José Cueli
šQué aburrición!
En la hora grave crepuscular con la luna asomándose detrás de la plaza, más propicia a la meditación o a la calidez de los amores que al drama que se vive en las plazas de toros, el espíritu se sintió subitamente invadido por el fantasma silvetiano, tal vez presente como testigo invisible; clasicismo puro y casa torera que alevantó una temporada invernal que se hundía inmisericordemente, y por consejo médico tuvo que retirarse de los ruedos y no torear la corrida de la oreja de oro con que terminó la temporada. Corrida por lo demás que duró casi cuatro horas y fue de bostezo continuo, salvo detalles de los participantes y dos estocadas de Rafael Ortega y José María Luévano, merecedoras del trofeo en disputa que se llevó el segundo de ellos.

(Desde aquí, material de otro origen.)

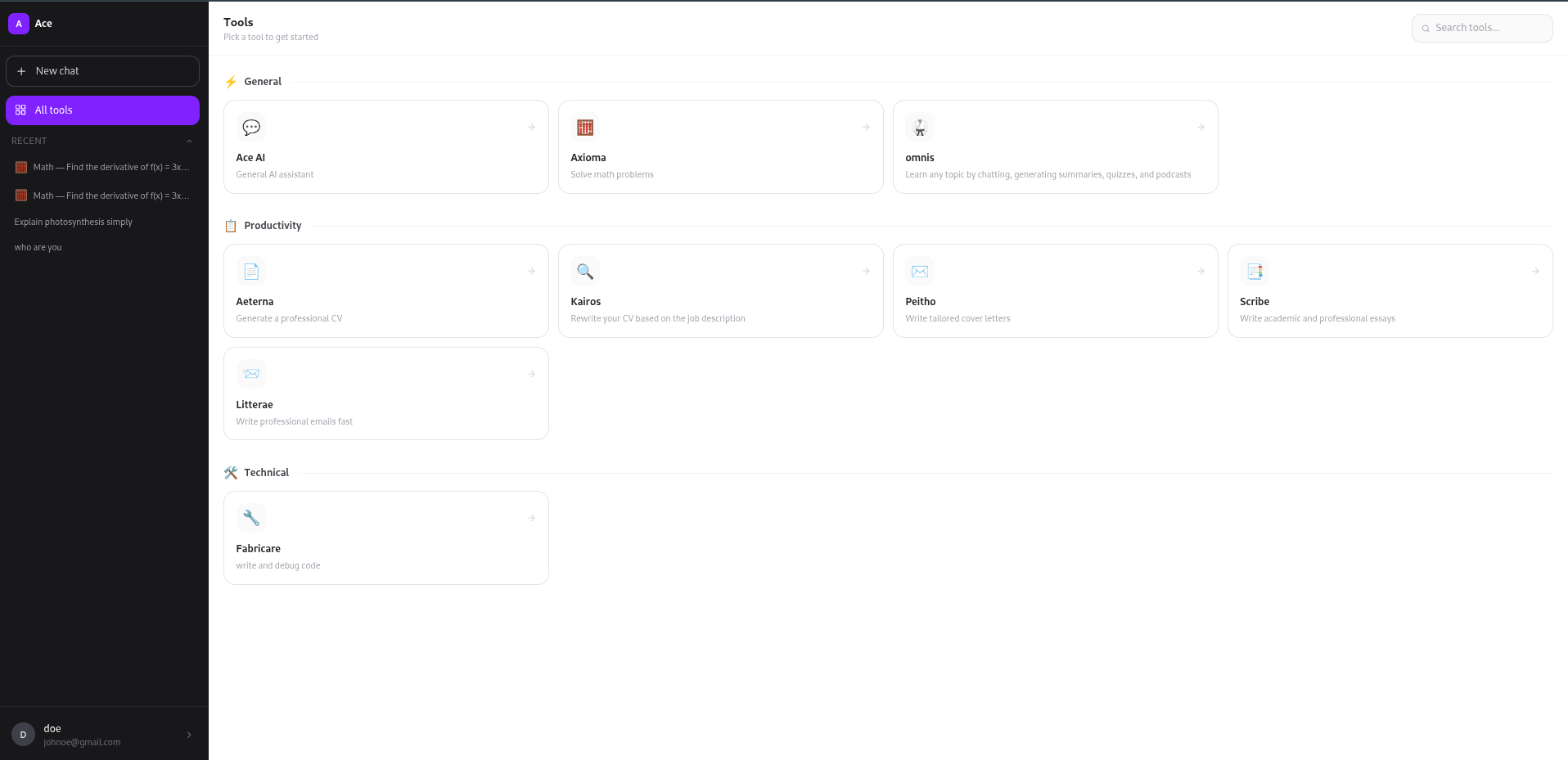
Task: Open the Litterae email writing tool
Action: click(x=386, y=393)
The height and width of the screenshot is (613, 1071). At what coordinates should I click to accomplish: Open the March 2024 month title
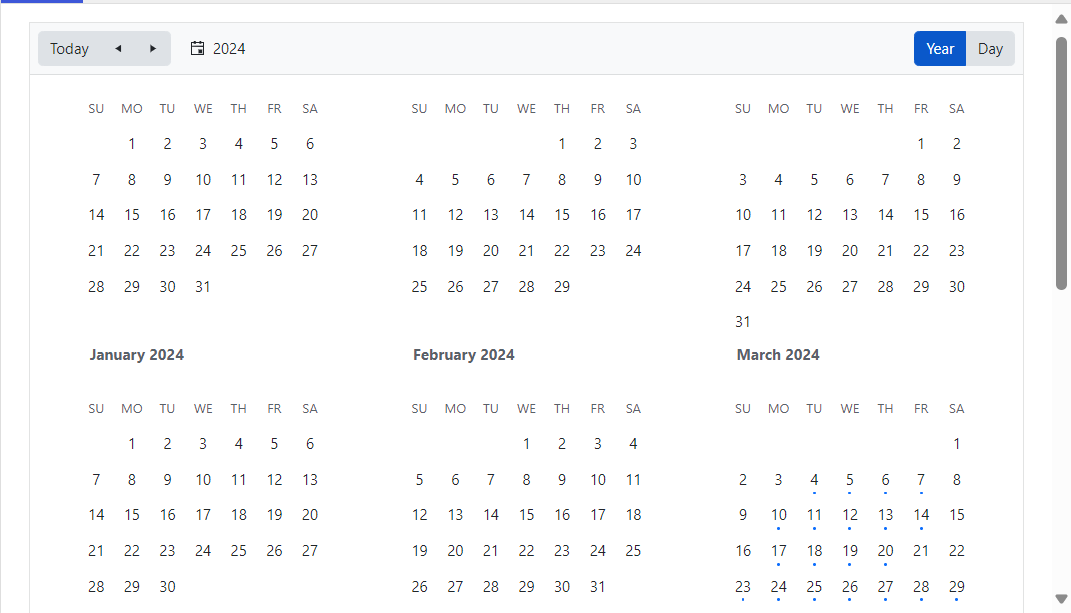[778, 355]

David Silveti sin cortar orejas por su imposibilidad para matar a los toros fue para este crónico el triunfador de la temporada. David, temperamento ya troquelado y definido en su quehacer torero en el que hizo una carrera lenta con vuelo autónomo, ofreció en las dos corridas que toreó en la Plaza México la augusta majestad de su casta torera, en la que basa su toreo, ayudado por una técnica que le han dado las múltiples corridas en su larga carrera torera.
David Silveti deslumbró a los aficionados que vibraron en el coso como hacía años no se sentía con los reflejos de su toreo rutilante. No hubo para David toreo tan sugeridor, tan interesante, tan emotivo como el que realizó al embraguetarse a los toros que lidió. Y al conjuro de esta predilección del torero, todas sus potencias de trazos de amplia línea, de decorador de fantástico numen, afluyeron para escoltar su personalidad y darle su propio estilo. Nada más, ni nada menos.